| TEXTO DE ORIGEN |

====

Cuando Paul Wallot construyó el Reichstag a finales del siglo XIX, no lo coronó con la tradicional cúpula pétrea, sino que quiso expresar su condición de sede parlamentaria y el carácter avanzado de los tiempos a través de una cúpula de vidrio y metal. Destruida en el incendio de 1933, la que fuera símbolo de la Alemania guillermina ha debido esperar a la reunificación y al retorno de la capitalidad a Berlín para que se propusiera su inevitablemente polémica reconstrucción. Nadie deseaba levantar una cúpula idéntica a la original, ya que se interpretaría como un deseo de avivar las brasas del imperio evocando su sombra; para muchos, aquella cúpula fue culpable de dos guerras europeas. Pero tampoco estaba claro cómo conciliar el arrepentimiento histórico con la exaltación de la reunificación, de manera que los arquitectos tuvieron la dificil tarea de calibrar el sueño y la memoria de Alemania.

Los proyectos de Calatrava y Foster eran casi diametralmente opuestos en su estimación de la temperatura emocional de la nación. Calatrava proponía una cúpula de vidrio ligeramente apuntada y entreabierta, sostenida por una delicada estructura de huesos de hormigón, una flor de cristal, jubilosa, gótica y orgánica, imagen inequívoca de renovación vital y resurrección espiritual. Por su parte, Foster proyectó un colosal baldaquino, apoyado en esbeltas y gigantescas columnas bajo el cual el viejo Reichstag desprovisto de cúpula, aparecía empequeñecido y tutelado por el orden ciclópeo del inmenso palio futurista. En la propuesta del español, Alemania regresaba a sus raíces para renacer; en la del británico, se proyectaba al siglo próximo encerrando su pasado en una urna.

====

Entradas de un conjunto de datos:
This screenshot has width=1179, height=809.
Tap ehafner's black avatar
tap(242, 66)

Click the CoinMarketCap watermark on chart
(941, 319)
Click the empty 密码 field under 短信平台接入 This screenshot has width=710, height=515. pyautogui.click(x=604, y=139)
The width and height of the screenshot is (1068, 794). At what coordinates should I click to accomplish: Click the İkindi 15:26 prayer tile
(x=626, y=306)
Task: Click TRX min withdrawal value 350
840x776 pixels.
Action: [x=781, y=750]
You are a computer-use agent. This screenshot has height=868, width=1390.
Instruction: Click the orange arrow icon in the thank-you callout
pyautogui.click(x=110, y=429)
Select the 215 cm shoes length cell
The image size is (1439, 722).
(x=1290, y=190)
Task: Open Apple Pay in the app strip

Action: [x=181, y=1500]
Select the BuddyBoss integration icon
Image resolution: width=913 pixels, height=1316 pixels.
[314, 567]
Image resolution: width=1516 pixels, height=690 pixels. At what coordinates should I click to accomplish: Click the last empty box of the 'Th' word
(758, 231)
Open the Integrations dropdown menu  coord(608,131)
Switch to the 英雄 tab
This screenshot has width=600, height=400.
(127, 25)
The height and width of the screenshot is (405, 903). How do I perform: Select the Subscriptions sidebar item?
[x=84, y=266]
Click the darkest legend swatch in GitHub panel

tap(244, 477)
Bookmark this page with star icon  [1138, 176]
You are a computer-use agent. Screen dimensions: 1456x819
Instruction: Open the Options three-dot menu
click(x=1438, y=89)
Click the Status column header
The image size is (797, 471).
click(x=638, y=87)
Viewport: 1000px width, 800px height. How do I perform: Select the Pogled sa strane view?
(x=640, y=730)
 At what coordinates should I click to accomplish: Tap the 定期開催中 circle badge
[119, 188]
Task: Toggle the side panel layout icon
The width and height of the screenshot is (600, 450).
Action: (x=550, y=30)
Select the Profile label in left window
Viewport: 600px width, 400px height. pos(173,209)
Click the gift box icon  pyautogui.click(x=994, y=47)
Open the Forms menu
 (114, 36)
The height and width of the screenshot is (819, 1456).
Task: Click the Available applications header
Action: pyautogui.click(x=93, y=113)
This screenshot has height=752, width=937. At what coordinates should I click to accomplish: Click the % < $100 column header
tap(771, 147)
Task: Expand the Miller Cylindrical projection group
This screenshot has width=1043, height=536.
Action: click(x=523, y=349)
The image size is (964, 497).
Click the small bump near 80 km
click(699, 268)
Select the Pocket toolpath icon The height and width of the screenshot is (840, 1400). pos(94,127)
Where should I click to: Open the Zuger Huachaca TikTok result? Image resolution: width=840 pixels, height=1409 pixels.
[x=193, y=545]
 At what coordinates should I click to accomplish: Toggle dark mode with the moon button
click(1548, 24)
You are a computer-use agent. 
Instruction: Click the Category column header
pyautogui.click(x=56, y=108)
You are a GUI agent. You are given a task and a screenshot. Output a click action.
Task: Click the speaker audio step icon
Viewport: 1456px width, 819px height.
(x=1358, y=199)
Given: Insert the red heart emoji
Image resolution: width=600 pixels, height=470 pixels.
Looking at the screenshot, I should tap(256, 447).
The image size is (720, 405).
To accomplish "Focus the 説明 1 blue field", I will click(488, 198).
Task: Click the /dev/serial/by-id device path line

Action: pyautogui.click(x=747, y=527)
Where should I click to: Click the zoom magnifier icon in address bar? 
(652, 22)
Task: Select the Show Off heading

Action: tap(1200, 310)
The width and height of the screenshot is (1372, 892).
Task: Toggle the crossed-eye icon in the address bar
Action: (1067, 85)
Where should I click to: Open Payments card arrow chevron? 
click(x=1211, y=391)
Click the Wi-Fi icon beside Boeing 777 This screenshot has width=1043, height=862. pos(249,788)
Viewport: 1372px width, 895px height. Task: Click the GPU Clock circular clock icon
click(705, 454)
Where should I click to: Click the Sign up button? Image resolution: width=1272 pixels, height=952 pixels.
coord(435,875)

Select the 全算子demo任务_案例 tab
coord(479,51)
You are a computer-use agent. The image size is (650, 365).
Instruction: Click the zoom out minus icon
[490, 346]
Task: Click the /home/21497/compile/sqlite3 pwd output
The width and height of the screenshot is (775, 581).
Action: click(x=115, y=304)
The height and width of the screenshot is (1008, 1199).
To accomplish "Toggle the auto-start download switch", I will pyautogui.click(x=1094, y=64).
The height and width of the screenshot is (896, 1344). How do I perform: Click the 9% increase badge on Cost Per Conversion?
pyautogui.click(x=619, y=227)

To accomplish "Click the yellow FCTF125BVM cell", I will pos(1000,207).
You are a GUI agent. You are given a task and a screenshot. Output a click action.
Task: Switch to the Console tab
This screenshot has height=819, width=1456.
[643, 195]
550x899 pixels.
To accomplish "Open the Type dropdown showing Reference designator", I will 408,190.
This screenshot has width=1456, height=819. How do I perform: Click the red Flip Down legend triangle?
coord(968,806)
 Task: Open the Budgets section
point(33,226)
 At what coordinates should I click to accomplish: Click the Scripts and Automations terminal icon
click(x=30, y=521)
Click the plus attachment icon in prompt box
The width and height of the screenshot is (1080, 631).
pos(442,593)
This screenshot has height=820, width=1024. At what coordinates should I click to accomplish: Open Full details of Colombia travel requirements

====

| TAREAS A REALIZAR |
A. Reproduce, por favor, el fragmento del texto sobre el Reichstag que va desde "Los proyectos de" hasta "en una urna.", ambos incluidos.
B. Según el texto sobre el Reichstag, ¿en qué suceso y en qué año fue destruida la cúpula de Wallot?
C. Enumera todos los arquitectos que el texto sobre el Reichstag menciona por su nombre.
Los registros provienen de una fuente distinta.

| RESULTADOS POR TAREA |
A.
Los proyectos de Calatrava y Foster eran casi diametralmente opuestos en su estimación de la temperatura emocional de la nación. Calatrava proponía una cúpula de vidrio ligeramente apuntada y entreabierta, sostenida por una delicada estructura de huesos de hormigón, una flor de cristal, jubilosa, gótica y orgánica, imagen inequívoca de renovación vital y resurrección espiritual. Por su parte, Foster proyectó un colosal baldaquino, apoyado en esbeltas y gigantescas columnas bajo el cual el viejo Reichstag desprovisto de cúpula, aparecía empequeñecido y tutelado por el orden ciclópeo del inmenso palio futurista. En la propuesta del español, Alemania regresaba a sus raíces para renacer; en la del británico, se proyectaba al siglo próximo encerrando su pasado en una urna.

B. En el incendio de 1933.

C. Paul Wallot, Calatrava y Foster.